WHAT YOU SHOULD DO> Begin at the line where "You are a computer-use" appears and reproduce exactly every line through the end of the data below, both included, skipping pictures.

RECORDS TO PROCESS>
============================================================
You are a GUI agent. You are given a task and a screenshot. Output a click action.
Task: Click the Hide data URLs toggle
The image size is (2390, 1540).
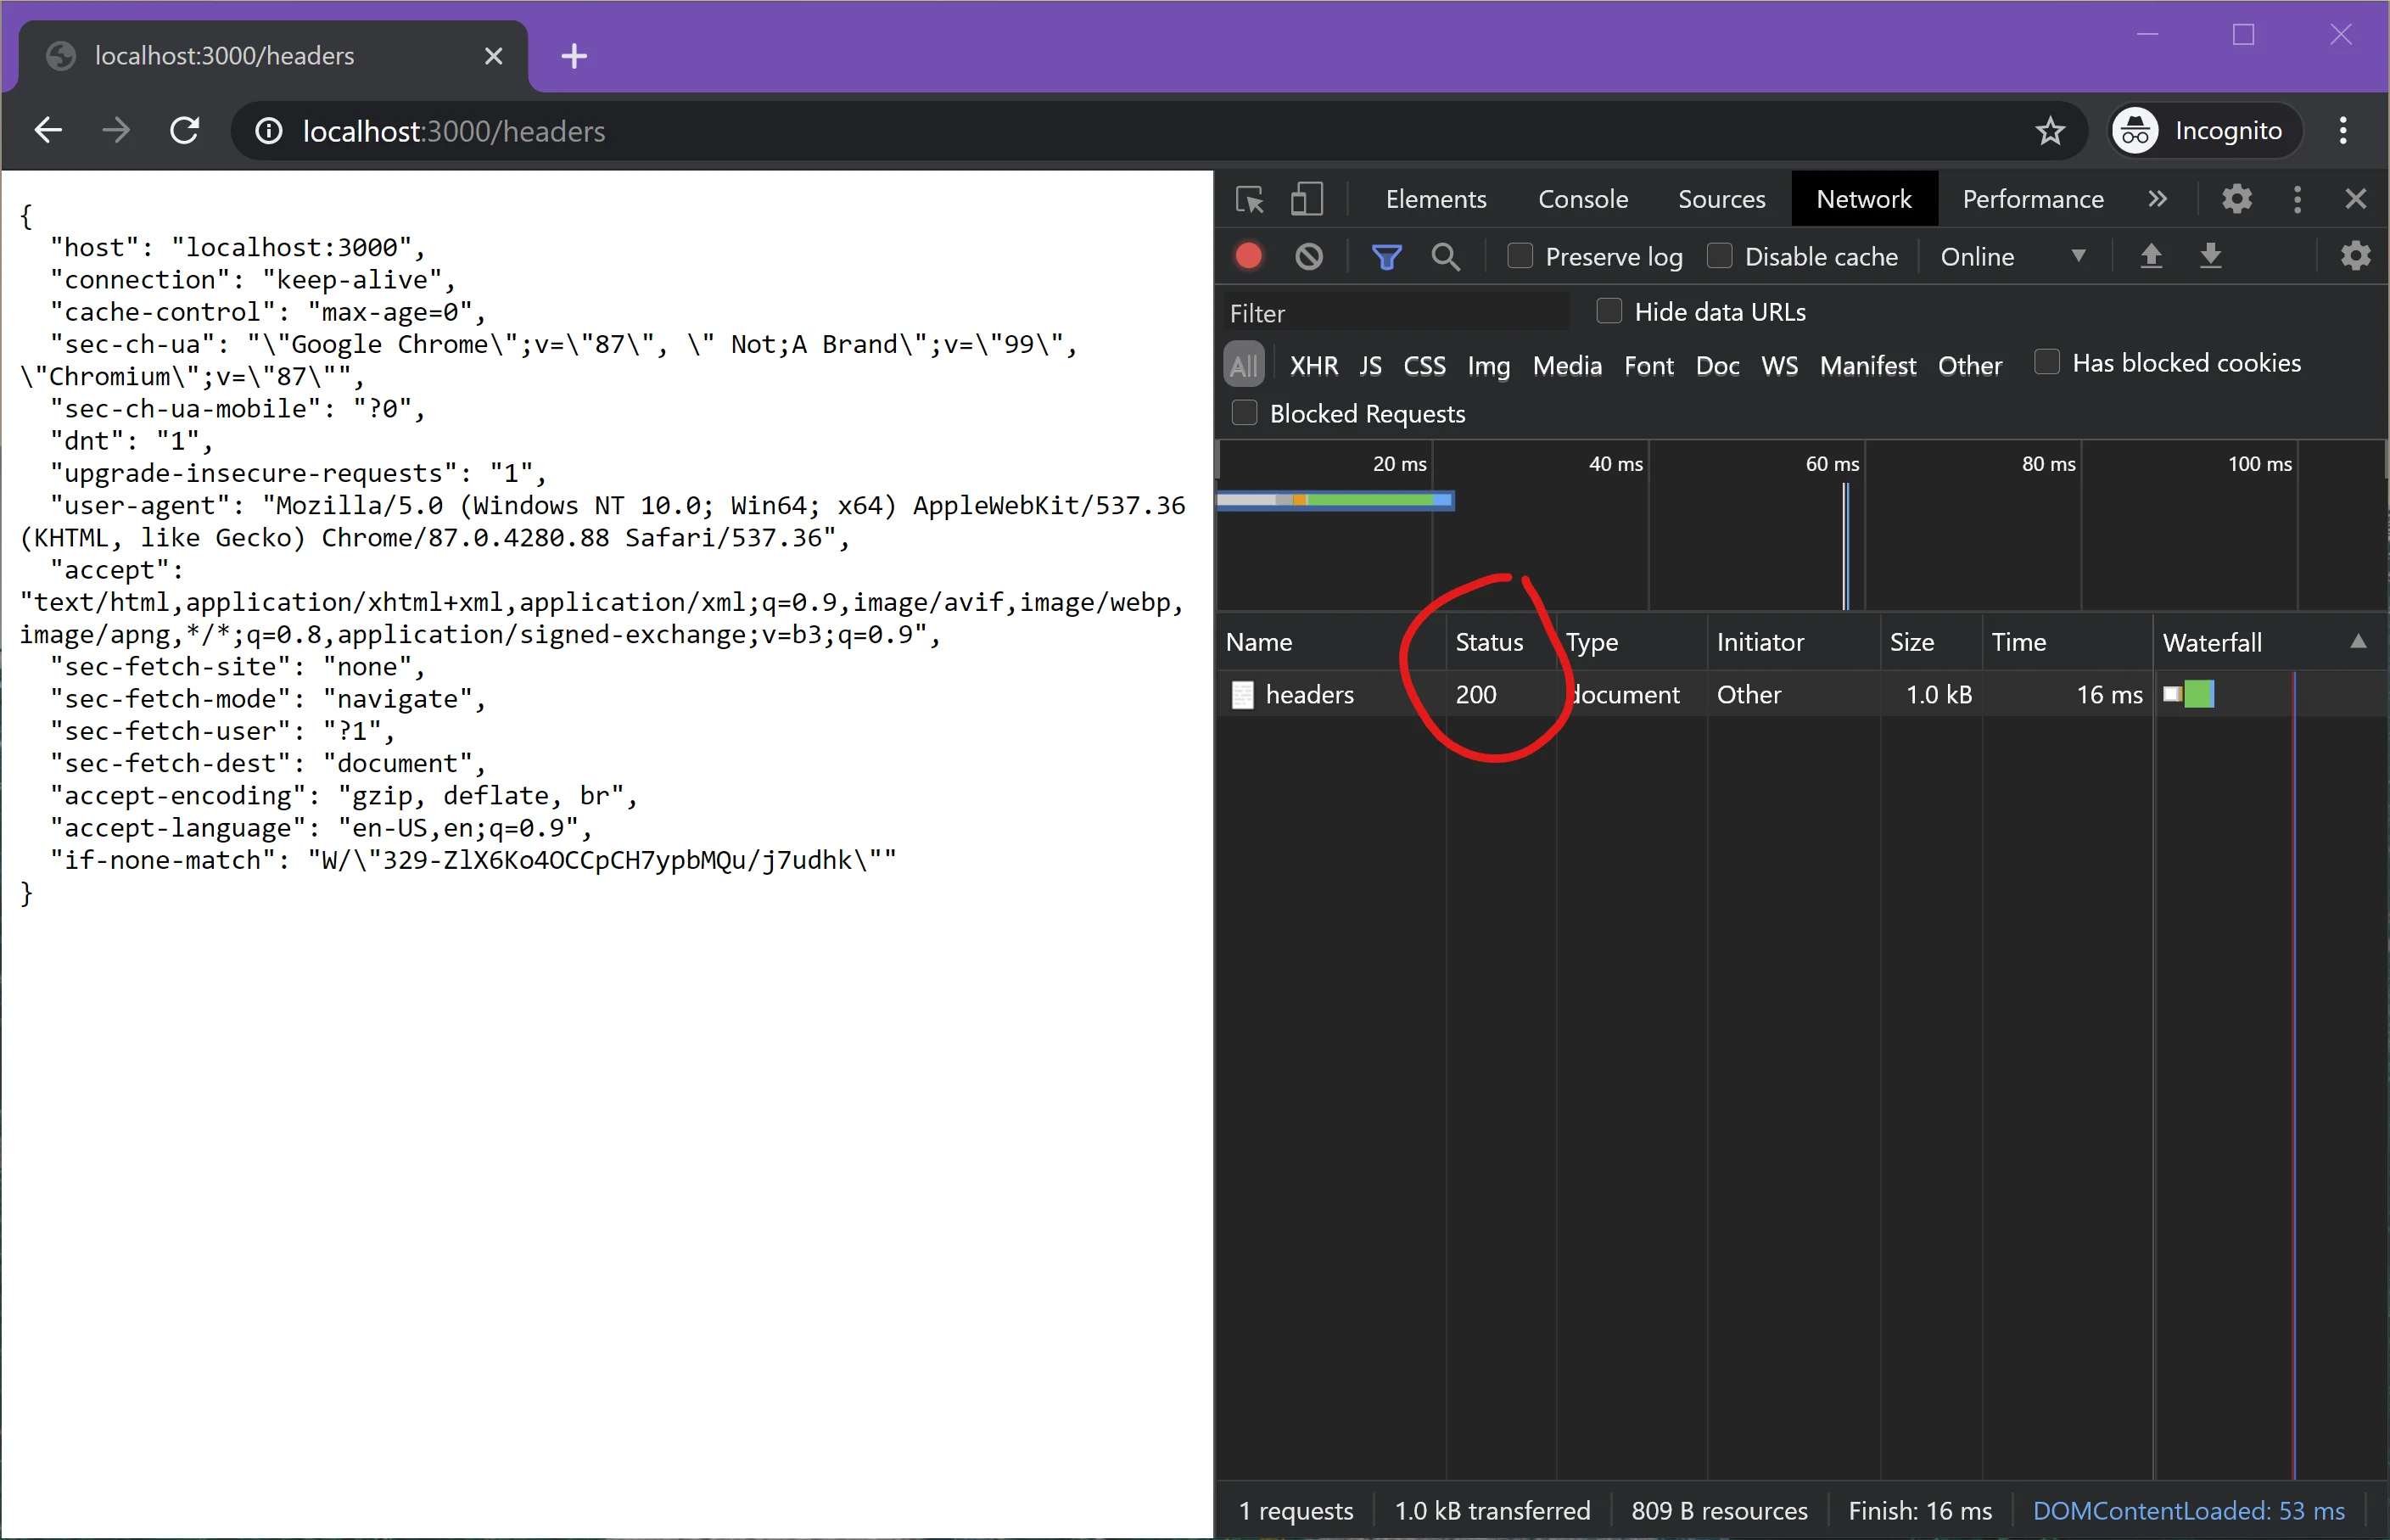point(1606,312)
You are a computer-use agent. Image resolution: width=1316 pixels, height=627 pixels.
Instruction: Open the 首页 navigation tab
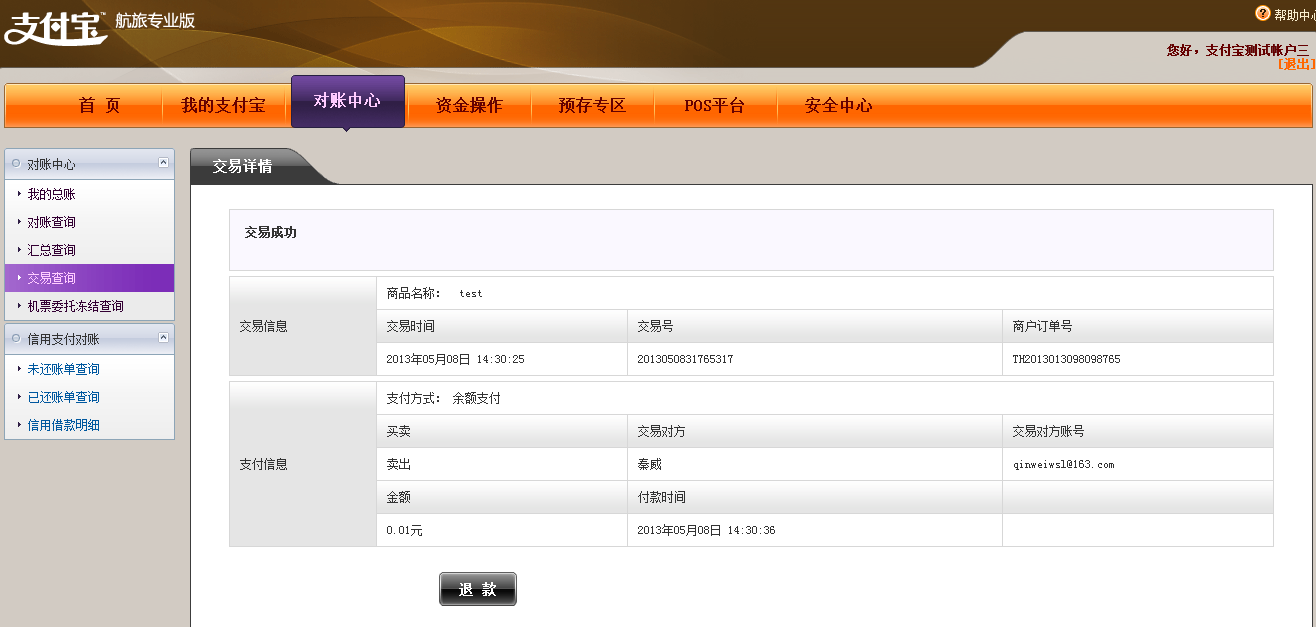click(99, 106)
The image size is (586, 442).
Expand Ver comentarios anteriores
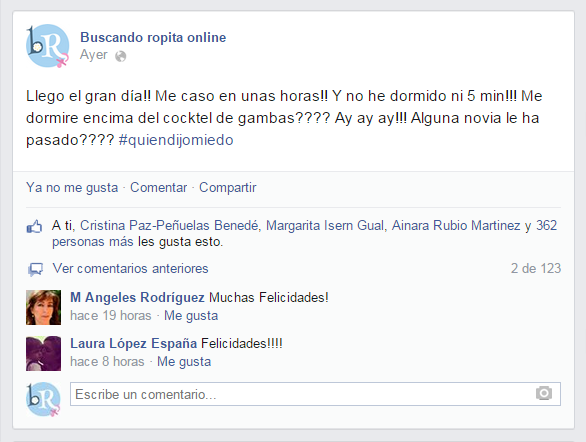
============================================================
EXPECTED ANSWER>
You are a computer-use agent. Image resolution: width=1316 pixels, height=627 pixels.
Instruction: Open the 首页 navigation tab
click(99, 106)
The image size is (586, 442).
Expand Ver comentarios anteriores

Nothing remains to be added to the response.